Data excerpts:
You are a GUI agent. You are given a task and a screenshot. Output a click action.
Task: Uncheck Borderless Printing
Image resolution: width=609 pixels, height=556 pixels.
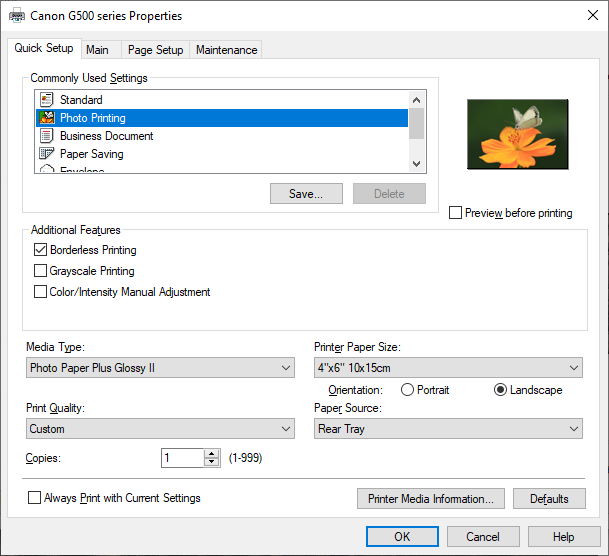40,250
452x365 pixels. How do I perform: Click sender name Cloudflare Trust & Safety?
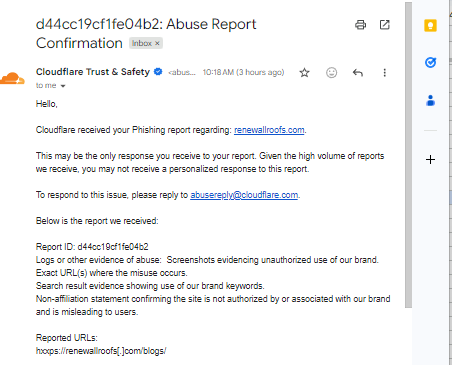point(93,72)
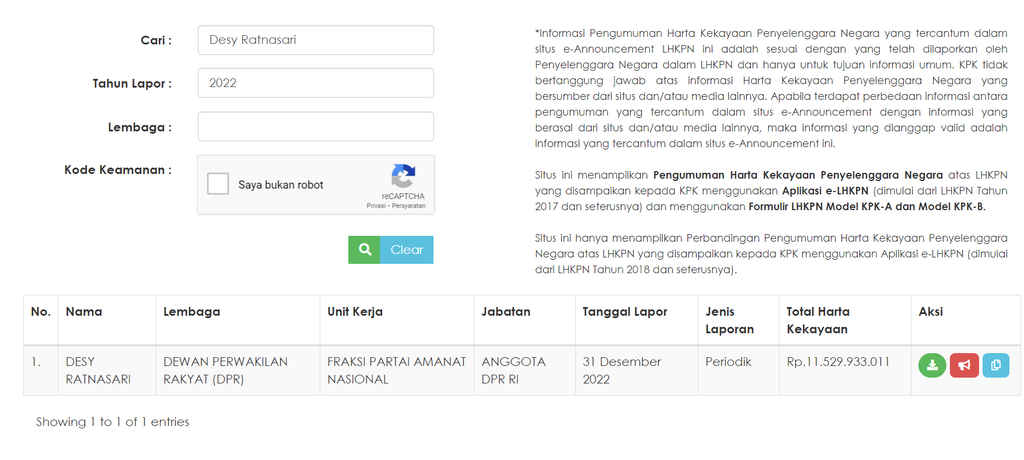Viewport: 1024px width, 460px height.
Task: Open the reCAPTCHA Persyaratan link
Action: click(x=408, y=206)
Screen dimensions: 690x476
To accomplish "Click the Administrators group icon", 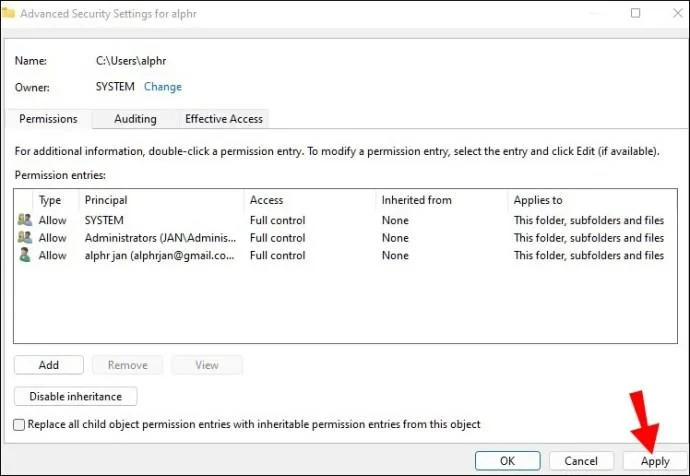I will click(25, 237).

What you should do →
Your reply should hold nothing but the lines above, from the one containing "Task: Uncheck Borderless Printing" to the one containing "Screen dimensions: 690x476", reproduced exactly minus the pictures.

Result for this task →
Task: Uncheck Borderless Printing
Image resolution: width=609 pixels, height=556 pixels.
40,250
452x365 pixels. How do I perform: Click sender name Cloudflare Trust & Safety?
point(93,72)
Viewport: 1024px width, 460px height.
Task: Open the reCAPTCHA Persyaratan link
Action: click(x=408, y=206)
Screen dimensions: 690x476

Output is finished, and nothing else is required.